--- WHAT THE EXERCISE ASKS ---
For the material below, the expected output is exactly the lines between the line holding "Open help for Set Clock on Start" and the line holding "Select the clock", inclusive, with pictures left out.

--- DATASET CONTENT ---
=-=-=-=-=
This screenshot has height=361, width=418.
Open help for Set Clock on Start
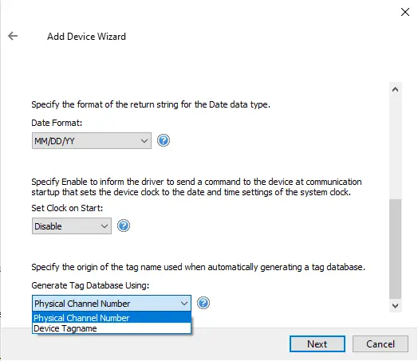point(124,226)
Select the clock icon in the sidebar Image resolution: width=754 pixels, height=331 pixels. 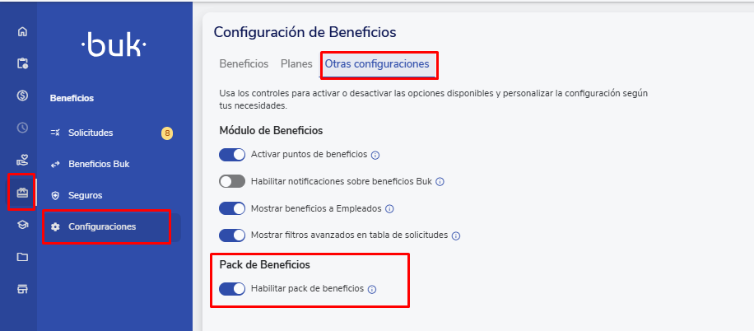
=-=-=-=-=
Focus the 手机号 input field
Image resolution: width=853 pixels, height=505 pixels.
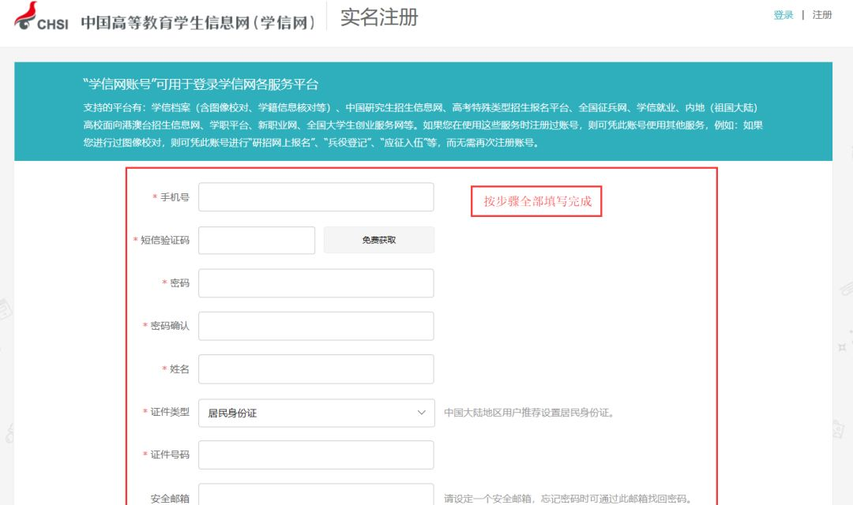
=-=-=-=-=
--- TASK SOLUTION ---
Open help for Set Clock on Start
point(124,226)
Select the clock icon in the sidebar Image resolution: width=754 pixels, height=331 pixels. 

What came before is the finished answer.